S5920

The AMCC S5920 was developed to provide the designer with a single multi-function device offering a flexible and easy means to connect applications to the PCI Local Bus. Designers connecting to the PCI Local Bus through the S5920 eliminate the necessity to understand complex PCI Bus timing requirements and the time consuming task of assuring PCI specification compliance. The S5920's design incorporates years of design experience and system knowledge achieved through the popular S5933 PCI Matchmaker device.

The S5920 converts complex PCI bus signals into an easy-to-use 8-, 16- or 32-bit user bus referred to as the Add-On Local Bus. The S5920 Add-On signal pins, shown in Figure 2, provide the designer with a much simpler bus structure in which to interface I/O, memory or data acquisition applications and to port existent ISA-based designs over to the PCI Bus. The bus can be operated either synchronously or asynchronously to the PCI Local Bus with user definable clock speeds from 8 to 40 MHz.

Since the S5920 is a PCI 'Target' or 'Slave' device only, its cost is significantly less than PCI Bus Master solutions making it ideal for low cost applications. The S5920 is compliant with the PCI Local Bus Specification Revision 2.2. It is capable of 132 Mbytes/sec data transfer rates and supports both burst and single DWORD data transfers.
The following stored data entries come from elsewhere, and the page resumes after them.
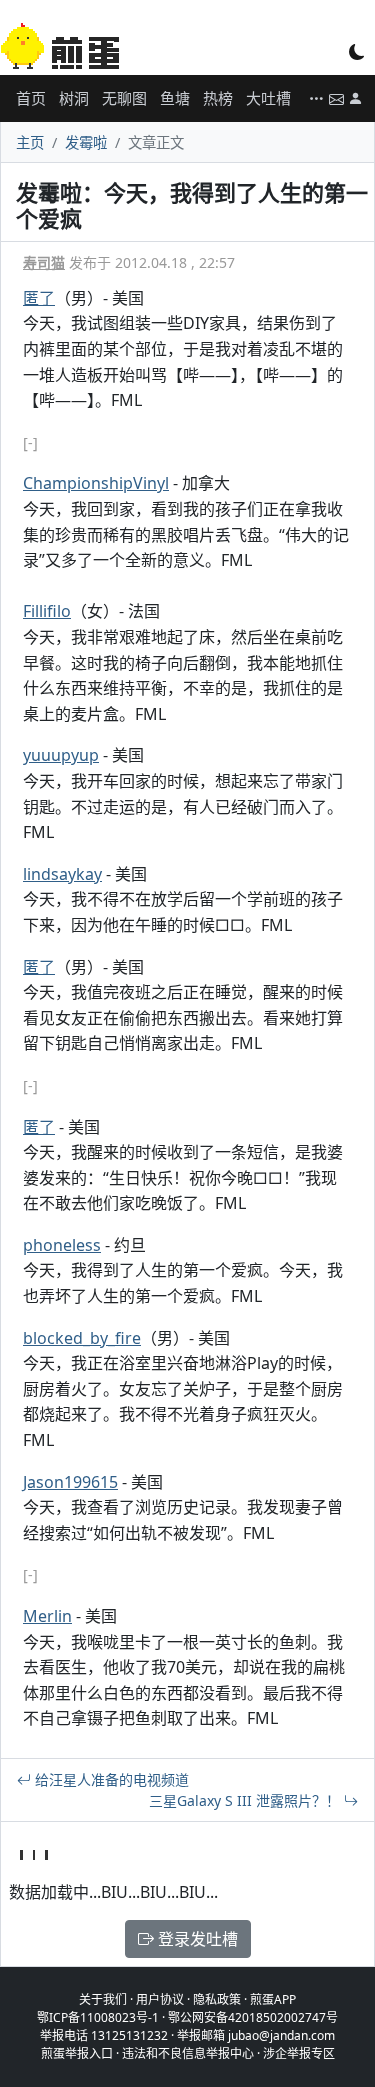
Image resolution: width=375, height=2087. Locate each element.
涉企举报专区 (299, 2053)
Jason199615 (70, 1482)
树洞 (74, 98)
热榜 (218, 98)
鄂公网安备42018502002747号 (253, 2017)
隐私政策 (217, 1999)
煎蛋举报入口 (77, 2053)
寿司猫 (44, 262)
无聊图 (124, 98)
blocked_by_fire (82, 1338)
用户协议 (160, 1999)
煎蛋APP (273, 1999)
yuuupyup (61, 755)
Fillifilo (47, 611)
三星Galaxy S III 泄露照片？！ (246, 1800)
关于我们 (103, 1999)
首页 (31, 98)
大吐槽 (268, 98)
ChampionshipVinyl (96, 483)
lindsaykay (62, 874)
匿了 (39, 298)
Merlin (47, 1616)
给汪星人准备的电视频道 (110, 1779)
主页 (30, 142)
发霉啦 (86, 142)
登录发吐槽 (196, 1939)
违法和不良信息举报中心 (188, 2053)
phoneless (62, 1245)
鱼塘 (175, 98)
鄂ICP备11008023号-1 (98, 2017)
The S5920 logic core is powered from a single 5 volt supply and utilizes advanced AMCC technology to achieve low system power consumption at clock speeds to 33 MHz. The S5920 block diagram is shown in Figure 1.
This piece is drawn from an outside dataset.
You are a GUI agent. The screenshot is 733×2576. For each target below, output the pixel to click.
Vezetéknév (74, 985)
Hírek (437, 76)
The S5920's superior feature set offers the designer multiple hardware and software design options for higher performance. Up to four Host bus memory or I/O space definable blocks, referred to as Pass-Thru regions, may be implemented providing multiple data channels. Data transfers via a Pass-Thru data channel can be performed through a single buffered to the application or through burstable FIFOs. Added read prefetch and programmable FIFO wait state features allow the user to fine tune system performance. The Pass-Thru data channels also supports an 'active or passive' mode bus interface. Passive mode requires the designer to transfer data by externally driving data onto the Add-On Bus. Active mode minimizes design components by enabling internal logic to drive or acquire the Add-On Bus for reading or writing data independently. Active mode also supports programmable wait state generation for slower Add-On designs.